The View from the Mainstream Media

Rob Curley - Citizen Media@SPJWashingtonpost.Newsweek Interactive’s Rob Curley makes a compelling case for the professional news industry to go back to basics and embrace the new realities of the digital marketplace.

“The Washington Post has 800 journalists on staff. The local television station has only 30.  How come they were kicking our butts online?  Because if a church is burning down, we put up a four-minute documentary reflecting on the history and meaning of the institution in the community and the TV station just posts footage of the flames.”

The point of the story? Multi-media is a must. Good journalism is both show and tell. Curley said if newspapers want to win the war for people’s attention, they’ll have to use new technologies like database-driven coverage, video storytelling, evergreen content and platform-independent delivery. “Your content has to be designed to work on any device, from large screen TV to iPhone.”

Curley said newspaper editors need to change their thinking, too. “This is a dialogue, not a monologue.  Many editors tell me they’re just not comfortable with comments on their site, and I just think I’m glad I don’t work for you. We’re are all going to have to get comfortable with having a seat at the table and not at the head of the table.” 

Loudon Extra - Citizen Media@SPJCurley talked about some of the innovative sites he’s helped launch at the Washington Post, from the simple, yet powerful narratives of onBeing, to the highly interactive info-rich LoudounExtra.  This new WaPo hyperlocal venture covers county fairs and proms with Pulitzer Prize intensity. “We cover kindergarten like it’s Capitol Hill,” said Curley.  When AOL [one of the county’s largest employers] announced it was moving it’s executives from Virginia to New York City, Curley’s team pulled together a definitive page about the company, including links to every article the Post ever wrote, every blog entry, a timeline and financial history. Although Curley acknowledged that with all of the bells and whistles on LoudounExtra, it’s the blogger (Living in Loco) who attracts the most number of visits.
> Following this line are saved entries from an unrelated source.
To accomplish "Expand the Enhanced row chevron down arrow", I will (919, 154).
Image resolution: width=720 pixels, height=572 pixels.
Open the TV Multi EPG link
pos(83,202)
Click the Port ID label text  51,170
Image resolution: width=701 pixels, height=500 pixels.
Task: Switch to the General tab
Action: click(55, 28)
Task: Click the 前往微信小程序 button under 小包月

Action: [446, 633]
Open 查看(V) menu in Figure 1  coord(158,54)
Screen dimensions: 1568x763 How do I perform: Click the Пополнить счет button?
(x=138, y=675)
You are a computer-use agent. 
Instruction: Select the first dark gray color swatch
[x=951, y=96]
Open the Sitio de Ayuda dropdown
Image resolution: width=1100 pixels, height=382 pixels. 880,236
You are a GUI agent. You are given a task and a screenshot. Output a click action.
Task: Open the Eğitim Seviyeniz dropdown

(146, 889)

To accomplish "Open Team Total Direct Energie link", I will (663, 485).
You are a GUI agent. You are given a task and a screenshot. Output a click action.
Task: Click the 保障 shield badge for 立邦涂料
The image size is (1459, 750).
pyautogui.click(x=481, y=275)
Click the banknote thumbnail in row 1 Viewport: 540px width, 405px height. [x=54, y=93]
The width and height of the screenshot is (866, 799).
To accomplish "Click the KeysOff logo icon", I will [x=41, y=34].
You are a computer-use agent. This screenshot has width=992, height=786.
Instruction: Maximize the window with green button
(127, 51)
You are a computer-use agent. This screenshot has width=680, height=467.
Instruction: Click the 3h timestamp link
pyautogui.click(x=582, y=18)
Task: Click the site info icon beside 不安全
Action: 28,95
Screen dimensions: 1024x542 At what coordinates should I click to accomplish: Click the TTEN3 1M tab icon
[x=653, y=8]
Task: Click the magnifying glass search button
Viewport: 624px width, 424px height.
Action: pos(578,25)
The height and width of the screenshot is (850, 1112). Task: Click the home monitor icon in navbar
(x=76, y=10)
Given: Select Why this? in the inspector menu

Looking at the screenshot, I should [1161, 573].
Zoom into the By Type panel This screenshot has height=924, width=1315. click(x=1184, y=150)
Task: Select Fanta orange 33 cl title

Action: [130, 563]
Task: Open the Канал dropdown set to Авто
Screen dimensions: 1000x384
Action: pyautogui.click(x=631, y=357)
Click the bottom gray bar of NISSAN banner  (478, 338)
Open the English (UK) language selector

Curley added that newspapers can’t ignore importance of social networking.  “The fastest growing local community Web site in your hometown is Facebook. I use Facebook 10 times a day. I love it!  Facebook gets one million new users a month.  WashingtonPost.com is one of 10 most visited Web sites in United States with 300 million page views a month.  But Facebook gets 40 billion page views a month. They get more traffic on the first day than we’re going to get for a whole month.  And the average person spends an hour on Facebook, but the average washingtonpost.com visitor:  just three page views.”

So, Curley said that news Web sites have to work the way the internet works.  He shared an epiphany his team had a few months ago. “How many of you who take video of a parade and publish it on your site? No, you put it up on YouTube. Most people post to Facebook and flickr.  So we wrote a program to go to those sites and find all Loudoun contributed content, our editor previews it and we link to the citizen-generated material that way.”

Rob Curley’s final word? “Widgets.” He said these little freestanding programs that run on your desktop are the next big thing in online interactivity, and journalists should be thinking about how to use them.